Mitte April listete die Erpressergruppe ShinyHunters 7-Eleven auf ihrer Leak-Website. Die Gruppe behauptete, 600.000 Salesforce-Datensätze entwendet zu haben, und forderte eine bis zum 21. April zu zahlende Lösegeldsumme. Später bot sie die Daten in einem russischen Hackerforum zum Verkauf an.

Die mutmaßlich gestohlenen Daten wurden inzwischen online veröffentlicht und in den Bestand von HaveIBeenPwned aufgenommen, der den Datensatz auswertete. Nach Angaben des Dienstes decken sich die geleakten Informationen mit der Darstellung von 7-Eleven zum Vorfall und enthalten Namen, Adressen, E-Mail-Adressen und Geburtsdaten. Bei einer kleinen Teilmenge der Betroffenen wurden zusätzliche Datenfelder kompromittiert.
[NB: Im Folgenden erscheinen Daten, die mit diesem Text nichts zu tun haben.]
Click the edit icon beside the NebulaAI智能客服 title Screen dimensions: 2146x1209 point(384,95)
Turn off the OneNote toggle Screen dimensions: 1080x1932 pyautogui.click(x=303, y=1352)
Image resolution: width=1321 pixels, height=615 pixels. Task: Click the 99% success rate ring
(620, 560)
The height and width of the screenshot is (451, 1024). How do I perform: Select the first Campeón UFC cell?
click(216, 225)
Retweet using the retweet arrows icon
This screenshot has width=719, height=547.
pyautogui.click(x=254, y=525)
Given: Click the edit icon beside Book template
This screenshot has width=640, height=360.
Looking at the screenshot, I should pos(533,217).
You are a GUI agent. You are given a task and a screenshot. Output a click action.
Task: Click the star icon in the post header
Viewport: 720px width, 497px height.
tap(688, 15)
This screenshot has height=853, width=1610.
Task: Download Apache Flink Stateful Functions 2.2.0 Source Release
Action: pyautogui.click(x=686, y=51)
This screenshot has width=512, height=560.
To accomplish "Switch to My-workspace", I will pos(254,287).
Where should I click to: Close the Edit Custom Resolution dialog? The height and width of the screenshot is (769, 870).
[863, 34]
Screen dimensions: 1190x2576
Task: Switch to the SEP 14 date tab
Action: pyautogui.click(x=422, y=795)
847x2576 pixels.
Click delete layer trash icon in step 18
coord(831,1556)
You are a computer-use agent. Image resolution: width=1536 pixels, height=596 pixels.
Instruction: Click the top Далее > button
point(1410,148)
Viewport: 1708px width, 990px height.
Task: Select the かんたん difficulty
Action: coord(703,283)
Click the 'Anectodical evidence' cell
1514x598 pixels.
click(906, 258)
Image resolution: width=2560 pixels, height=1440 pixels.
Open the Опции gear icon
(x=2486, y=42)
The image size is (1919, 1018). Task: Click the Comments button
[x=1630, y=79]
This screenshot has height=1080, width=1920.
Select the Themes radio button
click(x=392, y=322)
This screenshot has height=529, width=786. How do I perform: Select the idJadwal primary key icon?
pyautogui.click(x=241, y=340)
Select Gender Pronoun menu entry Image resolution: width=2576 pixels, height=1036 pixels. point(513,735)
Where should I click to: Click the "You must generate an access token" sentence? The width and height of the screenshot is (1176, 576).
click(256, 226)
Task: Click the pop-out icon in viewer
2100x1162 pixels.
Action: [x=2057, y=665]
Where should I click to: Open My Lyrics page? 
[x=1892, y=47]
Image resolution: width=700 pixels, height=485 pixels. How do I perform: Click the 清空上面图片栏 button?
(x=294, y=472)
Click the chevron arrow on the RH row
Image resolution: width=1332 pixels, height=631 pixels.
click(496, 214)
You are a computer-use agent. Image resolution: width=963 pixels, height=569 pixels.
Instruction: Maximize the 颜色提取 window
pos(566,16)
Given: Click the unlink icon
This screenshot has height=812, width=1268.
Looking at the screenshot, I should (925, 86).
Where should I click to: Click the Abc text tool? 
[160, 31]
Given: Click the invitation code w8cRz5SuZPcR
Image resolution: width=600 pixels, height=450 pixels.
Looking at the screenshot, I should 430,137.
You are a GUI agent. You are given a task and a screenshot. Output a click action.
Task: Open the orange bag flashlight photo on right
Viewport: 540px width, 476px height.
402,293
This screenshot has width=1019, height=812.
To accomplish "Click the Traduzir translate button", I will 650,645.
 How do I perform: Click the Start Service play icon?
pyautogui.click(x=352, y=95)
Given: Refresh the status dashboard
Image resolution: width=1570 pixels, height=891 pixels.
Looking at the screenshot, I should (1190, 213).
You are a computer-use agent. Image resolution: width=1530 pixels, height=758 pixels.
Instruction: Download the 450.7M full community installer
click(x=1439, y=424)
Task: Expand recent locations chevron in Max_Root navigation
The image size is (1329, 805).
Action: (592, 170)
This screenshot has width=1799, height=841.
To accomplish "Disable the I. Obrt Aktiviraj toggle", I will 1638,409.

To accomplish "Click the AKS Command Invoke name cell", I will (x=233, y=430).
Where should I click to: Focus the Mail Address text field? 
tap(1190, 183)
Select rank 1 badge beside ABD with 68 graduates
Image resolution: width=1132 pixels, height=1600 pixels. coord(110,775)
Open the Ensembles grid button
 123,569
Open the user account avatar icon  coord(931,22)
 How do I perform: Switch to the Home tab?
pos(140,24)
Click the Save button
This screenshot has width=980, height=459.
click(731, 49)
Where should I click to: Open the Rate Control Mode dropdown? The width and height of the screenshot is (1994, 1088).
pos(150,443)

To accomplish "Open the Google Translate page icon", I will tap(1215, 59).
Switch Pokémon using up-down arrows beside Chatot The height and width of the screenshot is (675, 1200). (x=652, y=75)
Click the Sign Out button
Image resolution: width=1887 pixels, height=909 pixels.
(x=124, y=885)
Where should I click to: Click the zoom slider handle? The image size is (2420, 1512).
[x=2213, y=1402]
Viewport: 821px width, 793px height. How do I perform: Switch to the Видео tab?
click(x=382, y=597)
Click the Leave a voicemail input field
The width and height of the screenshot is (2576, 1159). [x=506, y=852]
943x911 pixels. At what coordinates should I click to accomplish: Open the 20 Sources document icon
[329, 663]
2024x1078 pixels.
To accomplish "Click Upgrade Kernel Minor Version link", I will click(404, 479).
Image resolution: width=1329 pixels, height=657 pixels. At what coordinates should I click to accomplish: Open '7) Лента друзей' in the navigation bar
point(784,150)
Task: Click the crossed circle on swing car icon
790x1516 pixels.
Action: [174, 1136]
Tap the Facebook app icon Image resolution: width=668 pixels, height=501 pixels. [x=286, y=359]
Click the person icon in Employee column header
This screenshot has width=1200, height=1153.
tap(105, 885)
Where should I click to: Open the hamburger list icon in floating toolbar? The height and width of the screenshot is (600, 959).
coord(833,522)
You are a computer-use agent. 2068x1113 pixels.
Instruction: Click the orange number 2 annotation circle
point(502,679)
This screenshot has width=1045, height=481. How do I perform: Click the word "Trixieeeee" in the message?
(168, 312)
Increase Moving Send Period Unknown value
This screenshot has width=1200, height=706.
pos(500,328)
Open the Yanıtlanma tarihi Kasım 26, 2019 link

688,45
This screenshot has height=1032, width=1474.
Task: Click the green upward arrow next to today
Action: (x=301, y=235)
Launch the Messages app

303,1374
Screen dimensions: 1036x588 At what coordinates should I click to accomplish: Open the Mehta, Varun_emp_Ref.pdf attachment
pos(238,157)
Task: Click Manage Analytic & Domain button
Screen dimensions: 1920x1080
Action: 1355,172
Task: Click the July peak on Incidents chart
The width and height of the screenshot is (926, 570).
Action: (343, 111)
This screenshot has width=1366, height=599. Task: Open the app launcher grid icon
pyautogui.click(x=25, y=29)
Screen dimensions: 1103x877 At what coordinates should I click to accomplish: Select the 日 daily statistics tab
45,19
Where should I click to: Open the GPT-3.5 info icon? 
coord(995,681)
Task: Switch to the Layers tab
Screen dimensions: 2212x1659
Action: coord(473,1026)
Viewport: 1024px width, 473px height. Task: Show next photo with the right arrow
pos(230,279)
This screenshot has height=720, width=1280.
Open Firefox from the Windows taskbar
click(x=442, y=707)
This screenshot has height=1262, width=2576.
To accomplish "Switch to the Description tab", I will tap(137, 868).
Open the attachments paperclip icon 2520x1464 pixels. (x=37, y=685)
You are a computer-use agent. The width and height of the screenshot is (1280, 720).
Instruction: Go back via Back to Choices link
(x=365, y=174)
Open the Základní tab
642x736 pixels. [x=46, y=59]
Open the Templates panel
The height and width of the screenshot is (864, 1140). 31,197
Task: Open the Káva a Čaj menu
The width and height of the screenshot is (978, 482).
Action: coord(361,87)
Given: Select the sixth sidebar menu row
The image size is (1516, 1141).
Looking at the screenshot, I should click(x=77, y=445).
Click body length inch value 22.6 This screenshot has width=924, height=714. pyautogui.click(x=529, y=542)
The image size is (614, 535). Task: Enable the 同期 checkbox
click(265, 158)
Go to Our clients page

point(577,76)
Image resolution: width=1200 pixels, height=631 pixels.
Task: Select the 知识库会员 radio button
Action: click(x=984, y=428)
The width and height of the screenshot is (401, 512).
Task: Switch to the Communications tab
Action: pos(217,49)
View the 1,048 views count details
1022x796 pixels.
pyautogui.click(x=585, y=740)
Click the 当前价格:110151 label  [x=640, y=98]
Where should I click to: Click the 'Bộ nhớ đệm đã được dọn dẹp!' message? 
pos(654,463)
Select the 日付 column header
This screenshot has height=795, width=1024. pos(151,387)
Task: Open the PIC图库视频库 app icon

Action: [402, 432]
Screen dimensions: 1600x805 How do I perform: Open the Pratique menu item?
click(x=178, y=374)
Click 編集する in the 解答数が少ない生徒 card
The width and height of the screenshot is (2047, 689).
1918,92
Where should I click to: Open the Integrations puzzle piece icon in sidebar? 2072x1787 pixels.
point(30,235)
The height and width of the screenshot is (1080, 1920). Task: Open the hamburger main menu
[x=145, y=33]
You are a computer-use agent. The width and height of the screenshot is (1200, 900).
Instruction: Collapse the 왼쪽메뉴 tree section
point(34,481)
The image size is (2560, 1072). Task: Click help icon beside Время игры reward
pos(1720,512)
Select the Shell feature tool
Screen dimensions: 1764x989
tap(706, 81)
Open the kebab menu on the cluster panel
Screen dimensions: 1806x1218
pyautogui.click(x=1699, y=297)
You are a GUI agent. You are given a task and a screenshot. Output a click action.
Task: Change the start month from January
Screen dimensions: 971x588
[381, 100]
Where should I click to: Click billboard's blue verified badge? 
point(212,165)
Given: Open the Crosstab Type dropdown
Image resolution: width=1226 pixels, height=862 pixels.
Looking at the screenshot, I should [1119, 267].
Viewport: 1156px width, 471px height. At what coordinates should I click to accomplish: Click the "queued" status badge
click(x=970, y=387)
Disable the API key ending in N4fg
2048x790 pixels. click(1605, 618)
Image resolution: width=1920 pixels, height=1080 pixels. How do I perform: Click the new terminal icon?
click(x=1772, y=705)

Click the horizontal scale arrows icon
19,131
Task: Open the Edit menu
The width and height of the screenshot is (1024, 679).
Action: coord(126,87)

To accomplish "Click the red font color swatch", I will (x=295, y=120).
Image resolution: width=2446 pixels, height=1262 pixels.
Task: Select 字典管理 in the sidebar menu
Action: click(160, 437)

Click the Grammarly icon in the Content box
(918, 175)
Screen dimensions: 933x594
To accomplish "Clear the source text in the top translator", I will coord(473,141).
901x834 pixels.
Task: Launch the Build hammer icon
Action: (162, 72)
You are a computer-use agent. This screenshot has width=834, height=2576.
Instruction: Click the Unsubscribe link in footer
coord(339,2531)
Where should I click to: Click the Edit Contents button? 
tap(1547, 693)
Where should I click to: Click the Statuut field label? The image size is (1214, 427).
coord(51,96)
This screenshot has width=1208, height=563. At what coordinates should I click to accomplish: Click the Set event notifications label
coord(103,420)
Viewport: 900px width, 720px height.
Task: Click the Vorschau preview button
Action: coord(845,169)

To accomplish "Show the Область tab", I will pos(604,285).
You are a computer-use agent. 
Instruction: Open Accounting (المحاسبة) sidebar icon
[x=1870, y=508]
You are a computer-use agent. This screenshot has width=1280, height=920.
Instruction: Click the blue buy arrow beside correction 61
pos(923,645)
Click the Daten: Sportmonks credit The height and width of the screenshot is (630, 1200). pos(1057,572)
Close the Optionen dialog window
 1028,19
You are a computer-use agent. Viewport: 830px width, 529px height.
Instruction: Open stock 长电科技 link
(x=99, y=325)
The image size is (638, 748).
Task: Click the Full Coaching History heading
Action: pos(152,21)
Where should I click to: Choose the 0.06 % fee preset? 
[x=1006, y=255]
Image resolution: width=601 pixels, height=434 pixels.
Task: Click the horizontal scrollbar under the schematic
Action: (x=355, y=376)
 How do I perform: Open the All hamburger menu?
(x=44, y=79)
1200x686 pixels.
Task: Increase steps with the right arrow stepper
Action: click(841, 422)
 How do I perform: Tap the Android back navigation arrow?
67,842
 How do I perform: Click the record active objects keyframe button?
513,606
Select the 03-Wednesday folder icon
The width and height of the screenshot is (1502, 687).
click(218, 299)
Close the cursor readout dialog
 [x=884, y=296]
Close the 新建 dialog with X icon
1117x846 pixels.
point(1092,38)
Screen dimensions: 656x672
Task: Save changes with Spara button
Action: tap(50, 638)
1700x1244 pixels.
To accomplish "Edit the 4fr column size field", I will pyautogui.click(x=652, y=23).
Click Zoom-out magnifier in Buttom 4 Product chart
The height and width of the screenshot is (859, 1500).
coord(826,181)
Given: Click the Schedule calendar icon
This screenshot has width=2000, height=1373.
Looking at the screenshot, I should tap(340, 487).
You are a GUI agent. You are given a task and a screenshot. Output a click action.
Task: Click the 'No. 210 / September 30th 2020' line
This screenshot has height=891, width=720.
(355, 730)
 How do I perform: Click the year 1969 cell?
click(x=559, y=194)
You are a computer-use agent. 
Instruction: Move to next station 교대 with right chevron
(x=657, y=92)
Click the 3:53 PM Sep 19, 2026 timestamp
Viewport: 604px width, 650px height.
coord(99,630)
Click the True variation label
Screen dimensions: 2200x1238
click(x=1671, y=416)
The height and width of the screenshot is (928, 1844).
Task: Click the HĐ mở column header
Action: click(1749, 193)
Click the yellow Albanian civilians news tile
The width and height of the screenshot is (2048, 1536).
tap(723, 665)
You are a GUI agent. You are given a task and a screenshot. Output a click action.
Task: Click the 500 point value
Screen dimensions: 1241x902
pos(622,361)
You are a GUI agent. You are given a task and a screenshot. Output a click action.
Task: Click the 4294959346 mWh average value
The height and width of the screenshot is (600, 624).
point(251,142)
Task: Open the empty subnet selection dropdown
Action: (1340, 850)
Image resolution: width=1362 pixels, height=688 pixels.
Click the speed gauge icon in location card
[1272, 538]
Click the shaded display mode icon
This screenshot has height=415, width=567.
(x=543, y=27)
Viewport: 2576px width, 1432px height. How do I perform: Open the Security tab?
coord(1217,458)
ShinyHunters hat im vergangenen Jahr gezielt die Salesforce-Instanzen großer Organisationen angegriffen, hauptsächlich über Phishing, Drittanbieter-Integrationen und Fehlkonfigurationen. Nach einer Warnung von Mandiant über zunehmende Aktivitäten unter dem Namen ShinyHunters bekannte sich die Gruppe zu Angriffen auf Instructure, Vimeo, Wynn Resorts, Vercel und Medtronic.